Could you report every line from the entries that includes the word "name"?
......
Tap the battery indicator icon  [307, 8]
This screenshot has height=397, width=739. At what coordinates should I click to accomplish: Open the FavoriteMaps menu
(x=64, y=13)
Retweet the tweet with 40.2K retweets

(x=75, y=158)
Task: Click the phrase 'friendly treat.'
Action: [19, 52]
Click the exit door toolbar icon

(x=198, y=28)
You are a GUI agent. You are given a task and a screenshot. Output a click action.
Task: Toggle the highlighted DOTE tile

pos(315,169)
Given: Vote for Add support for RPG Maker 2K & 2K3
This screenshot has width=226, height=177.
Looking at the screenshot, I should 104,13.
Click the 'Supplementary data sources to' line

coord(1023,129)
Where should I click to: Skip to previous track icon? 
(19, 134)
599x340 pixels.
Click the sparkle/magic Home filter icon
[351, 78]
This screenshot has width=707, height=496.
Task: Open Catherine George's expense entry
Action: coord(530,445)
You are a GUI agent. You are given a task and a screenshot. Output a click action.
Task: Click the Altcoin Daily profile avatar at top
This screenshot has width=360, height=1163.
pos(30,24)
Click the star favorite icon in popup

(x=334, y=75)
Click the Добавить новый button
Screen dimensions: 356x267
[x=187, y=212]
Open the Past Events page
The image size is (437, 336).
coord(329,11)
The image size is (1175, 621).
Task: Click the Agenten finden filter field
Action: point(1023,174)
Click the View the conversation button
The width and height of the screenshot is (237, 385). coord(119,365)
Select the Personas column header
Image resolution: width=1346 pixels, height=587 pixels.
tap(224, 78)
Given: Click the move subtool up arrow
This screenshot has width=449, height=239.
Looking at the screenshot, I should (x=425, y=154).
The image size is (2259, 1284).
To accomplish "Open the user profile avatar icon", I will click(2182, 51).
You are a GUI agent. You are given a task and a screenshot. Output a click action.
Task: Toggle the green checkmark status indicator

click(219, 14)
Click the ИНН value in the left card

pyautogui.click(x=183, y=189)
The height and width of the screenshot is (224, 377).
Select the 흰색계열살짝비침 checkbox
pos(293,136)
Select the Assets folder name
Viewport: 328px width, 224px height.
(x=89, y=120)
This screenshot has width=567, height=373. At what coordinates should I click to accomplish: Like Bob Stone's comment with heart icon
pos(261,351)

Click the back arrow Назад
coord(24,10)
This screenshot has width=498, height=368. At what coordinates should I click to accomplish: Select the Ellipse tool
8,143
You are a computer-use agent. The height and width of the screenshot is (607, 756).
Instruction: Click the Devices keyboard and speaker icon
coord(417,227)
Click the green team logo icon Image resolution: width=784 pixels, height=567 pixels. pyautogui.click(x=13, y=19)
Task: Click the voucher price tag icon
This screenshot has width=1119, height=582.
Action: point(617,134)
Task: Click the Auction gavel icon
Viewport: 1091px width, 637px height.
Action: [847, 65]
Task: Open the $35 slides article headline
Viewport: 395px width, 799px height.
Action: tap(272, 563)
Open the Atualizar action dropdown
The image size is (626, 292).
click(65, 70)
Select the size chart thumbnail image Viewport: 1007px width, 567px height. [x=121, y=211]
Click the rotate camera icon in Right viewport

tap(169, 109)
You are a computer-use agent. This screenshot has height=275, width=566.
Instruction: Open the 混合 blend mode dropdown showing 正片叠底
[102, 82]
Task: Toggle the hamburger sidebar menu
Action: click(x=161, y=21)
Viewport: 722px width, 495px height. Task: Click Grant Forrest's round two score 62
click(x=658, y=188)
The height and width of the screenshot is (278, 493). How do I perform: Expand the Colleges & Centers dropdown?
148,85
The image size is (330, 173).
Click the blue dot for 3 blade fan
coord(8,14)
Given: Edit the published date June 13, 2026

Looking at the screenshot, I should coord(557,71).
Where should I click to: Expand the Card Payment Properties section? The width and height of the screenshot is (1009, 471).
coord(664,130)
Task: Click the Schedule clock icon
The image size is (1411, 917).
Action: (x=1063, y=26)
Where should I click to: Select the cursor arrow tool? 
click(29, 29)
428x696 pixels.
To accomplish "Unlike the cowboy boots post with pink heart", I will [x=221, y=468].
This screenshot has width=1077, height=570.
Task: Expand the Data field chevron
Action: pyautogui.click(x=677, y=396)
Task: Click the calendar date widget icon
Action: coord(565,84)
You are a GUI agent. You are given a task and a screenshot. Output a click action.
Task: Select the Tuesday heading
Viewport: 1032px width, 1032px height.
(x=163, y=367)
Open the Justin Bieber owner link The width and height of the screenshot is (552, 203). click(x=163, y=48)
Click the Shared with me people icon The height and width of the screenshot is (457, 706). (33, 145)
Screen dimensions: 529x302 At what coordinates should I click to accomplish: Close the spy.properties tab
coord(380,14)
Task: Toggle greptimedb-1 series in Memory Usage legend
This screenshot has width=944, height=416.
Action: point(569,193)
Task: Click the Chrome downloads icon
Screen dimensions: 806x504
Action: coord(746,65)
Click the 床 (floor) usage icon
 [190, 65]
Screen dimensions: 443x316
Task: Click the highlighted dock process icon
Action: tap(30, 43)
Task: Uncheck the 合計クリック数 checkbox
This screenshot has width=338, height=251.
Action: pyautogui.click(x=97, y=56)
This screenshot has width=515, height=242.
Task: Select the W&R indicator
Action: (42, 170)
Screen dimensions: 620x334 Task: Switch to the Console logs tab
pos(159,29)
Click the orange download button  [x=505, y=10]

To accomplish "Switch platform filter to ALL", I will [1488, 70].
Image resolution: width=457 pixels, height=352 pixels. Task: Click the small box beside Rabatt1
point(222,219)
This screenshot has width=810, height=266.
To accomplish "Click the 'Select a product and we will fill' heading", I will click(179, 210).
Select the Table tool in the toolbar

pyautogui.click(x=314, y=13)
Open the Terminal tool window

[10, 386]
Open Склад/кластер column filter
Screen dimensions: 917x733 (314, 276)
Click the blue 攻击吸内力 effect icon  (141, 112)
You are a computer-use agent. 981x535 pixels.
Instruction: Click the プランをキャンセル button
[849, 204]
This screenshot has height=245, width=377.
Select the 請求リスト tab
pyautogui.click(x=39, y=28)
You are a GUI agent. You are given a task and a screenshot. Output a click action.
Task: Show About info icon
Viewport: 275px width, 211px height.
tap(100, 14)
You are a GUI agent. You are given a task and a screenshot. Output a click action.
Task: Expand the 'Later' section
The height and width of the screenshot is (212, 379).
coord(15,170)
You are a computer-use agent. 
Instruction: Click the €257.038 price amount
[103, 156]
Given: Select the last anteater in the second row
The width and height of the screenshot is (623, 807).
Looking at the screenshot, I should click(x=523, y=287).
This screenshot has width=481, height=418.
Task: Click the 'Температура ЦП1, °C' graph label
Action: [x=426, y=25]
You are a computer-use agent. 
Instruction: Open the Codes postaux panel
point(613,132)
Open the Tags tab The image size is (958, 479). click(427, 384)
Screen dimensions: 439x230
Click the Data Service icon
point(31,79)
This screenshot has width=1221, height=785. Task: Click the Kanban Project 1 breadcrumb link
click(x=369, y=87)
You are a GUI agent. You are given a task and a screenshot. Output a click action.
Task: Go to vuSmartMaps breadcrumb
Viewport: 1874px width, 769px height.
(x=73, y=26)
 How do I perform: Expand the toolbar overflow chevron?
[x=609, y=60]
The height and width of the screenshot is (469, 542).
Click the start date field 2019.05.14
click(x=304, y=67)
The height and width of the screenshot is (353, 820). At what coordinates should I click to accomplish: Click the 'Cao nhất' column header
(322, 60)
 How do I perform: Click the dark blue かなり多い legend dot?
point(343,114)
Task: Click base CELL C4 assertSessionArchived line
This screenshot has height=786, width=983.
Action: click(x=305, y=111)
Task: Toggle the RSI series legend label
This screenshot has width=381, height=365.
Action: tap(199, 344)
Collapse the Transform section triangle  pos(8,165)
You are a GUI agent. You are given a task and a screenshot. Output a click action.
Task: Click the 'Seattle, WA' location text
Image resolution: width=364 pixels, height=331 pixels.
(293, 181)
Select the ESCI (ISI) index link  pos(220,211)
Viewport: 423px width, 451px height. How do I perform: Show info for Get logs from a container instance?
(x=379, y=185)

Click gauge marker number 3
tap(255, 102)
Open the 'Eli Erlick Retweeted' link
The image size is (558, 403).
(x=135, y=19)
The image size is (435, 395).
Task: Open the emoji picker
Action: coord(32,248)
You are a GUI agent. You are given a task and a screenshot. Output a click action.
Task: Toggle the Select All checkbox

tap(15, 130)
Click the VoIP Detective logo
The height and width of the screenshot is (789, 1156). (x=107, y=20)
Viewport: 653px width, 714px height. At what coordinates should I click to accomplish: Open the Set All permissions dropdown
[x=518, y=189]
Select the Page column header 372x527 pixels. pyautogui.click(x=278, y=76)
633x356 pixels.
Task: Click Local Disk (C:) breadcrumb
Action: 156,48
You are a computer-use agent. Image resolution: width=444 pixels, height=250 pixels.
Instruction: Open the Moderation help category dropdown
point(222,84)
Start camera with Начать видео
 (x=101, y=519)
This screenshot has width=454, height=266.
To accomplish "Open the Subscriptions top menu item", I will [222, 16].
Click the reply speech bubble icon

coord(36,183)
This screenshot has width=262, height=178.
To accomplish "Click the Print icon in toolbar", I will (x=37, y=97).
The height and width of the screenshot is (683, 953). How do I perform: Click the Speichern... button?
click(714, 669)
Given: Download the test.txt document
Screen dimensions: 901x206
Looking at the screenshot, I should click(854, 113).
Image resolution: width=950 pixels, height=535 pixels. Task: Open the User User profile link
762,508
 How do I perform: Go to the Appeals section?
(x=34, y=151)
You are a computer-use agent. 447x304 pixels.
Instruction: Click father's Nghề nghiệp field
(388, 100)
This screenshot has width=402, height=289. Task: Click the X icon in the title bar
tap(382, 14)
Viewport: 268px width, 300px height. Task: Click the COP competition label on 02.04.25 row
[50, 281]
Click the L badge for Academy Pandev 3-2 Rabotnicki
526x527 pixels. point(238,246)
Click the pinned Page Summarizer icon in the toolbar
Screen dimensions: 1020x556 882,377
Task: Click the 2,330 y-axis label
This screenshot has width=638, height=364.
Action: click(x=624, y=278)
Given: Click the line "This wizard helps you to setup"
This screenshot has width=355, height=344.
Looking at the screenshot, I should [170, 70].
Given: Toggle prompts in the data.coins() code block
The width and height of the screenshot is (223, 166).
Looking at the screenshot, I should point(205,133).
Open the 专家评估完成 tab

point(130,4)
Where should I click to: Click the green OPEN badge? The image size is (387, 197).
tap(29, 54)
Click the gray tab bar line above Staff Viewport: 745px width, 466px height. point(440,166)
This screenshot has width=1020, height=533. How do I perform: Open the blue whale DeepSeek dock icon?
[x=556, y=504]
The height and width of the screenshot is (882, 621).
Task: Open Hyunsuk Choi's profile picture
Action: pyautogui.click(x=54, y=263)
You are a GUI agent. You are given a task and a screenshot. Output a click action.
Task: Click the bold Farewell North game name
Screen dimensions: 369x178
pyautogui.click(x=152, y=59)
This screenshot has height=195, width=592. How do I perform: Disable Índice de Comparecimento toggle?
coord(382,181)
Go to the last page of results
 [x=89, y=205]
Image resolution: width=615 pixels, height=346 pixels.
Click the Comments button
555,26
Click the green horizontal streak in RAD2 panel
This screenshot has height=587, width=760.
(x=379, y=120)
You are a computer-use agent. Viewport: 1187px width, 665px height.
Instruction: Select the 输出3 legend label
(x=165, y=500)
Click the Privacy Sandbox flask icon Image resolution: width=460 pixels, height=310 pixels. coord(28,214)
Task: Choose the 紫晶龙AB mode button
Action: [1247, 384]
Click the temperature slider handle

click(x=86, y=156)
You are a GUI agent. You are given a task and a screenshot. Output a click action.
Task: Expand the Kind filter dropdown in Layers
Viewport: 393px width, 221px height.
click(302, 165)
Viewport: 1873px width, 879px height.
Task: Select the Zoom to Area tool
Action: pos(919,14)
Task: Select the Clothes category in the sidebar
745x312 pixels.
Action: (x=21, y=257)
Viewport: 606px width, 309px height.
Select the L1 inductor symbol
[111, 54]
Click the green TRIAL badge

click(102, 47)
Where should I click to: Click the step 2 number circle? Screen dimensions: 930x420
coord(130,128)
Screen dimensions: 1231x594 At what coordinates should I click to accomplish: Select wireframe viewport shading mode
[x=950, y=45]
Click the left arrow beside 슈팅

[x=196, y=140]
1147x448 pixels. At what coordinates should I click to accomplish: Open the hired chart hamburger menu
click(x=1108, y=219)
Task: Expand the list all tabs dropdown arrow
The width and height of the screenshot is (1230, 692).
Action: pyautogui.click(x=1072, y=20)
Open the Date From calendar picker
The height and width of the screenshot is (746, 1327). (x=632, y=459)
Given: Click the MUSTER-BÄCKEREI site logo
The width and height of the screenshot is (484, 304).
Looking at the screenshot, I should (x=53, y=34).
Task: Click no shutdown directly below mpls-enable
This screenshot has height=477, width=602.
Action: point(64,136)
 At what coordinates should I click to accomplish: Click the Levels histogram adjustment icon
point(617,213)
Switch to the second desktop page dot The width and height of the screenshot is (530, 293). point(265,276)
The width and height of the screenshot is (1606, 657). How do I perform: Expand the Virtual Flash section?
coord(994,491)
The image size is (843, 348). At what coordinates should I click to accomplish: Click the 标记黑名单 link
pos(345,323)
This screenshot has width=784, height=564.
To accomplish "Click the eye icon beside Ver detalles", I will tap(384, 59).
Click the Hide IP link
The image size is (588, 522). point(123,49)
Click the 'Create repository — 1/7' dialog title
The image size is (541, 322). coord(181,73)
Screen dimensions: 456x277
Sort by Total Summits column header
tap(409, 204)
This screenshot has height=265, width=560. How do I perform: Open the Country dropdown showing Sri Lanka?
......
ANSWER FOR THE TASK
Select the Assets folder name
Task: Click the bold Farewell North game name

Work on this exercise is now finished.